塩入冬湖(以下、塩入):新しい音源を作るにあたって、構想みたいなものは全くなかったんですよね。私達は4年くらい、ずっと夏にリリースをしてきたので、一度違う季節に作品を作りたいなというのがあって。それをスタッフに伝えたところ、じゃあ今回はEP.を作ってみればということになったんです。そういう入り方だったので、前作の『BI』の時みたいな明確な構想はなかった。でも、今回の4曲が揃っていくうちに、この作品は“壮大な孤独”ということがテーマだなと気づきました。今の自分が表現したいのは“独りぼっち”ということだったんだと、後で気づいたというのはありますね。新しく作ったものではない曲も入っていますけど、それも合わせて「UTOPIA」は“孤独”というものを、きちんと揃えられたと思います。

――たしかに「UTOPIA」に収録された4曲は、題材は異なりつつ孤独感を歌っています。ということは、今の塩入さんは孤独を感じているのでしょうか?

塩入:感じています。今まで、あまりそういうことを感じたことがなかったんですよ。曲を作る人間や音楽家は孤独だと定説のように言われますよね。それも私は、あまり理解していなかった。でも、20代の終わりになって、孤独というものと向き合い始めたというか。その結果、満足しないことが孤独だなと感じたんです。

――20代の終わりは内面が変化する時期ですからね。それに、バンドというと華やかな世界だと思われがちですが、淋しさを感じることは多い気がします。

__元データ__.
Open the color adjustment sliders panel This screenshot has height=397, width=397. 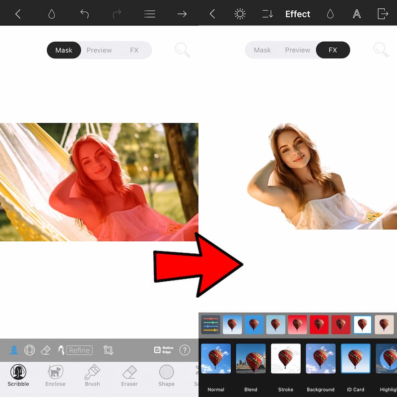tap(210, 325)
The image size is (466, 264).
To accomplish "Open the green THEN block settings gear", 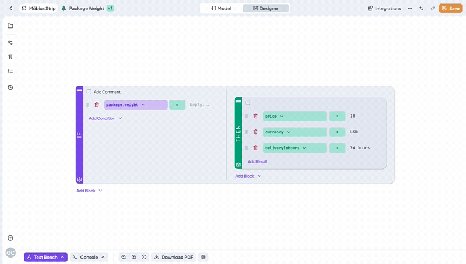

__課題__.
「UTOPIA」の制作と孤独をめぐるインタビューの提示文を、最後の発言の後から書き継いでもらえますか?

__解答__.
塩入:多いですね。それも昔は感じなかったんですけど。ミュージシャンはしょっちゅうみんなで飲みに行ったり、男女関係が盛んな人とかが多い。なぜなのかわからなかったけど、みんな淋しさを紛らわせているんでしょうね。暇を潰すことに熱中するのは、孤独を感じたくないことの裏返しじゃないかなという気がする。私はみんなで騒いだり、暇潰しに恋愛をしたりすることを得意じゃないので、ここ最近すごく孤独を感じているんだろうな。


――その辺りを踏まえて「UTOPIA」に収録されている曲について話しましょう。1曲目の「UTOPIA」は、洗練された味わいの楽曲と刹那的な男女の関係を描いた歌詞の取り合わせを活かしたナンバーです。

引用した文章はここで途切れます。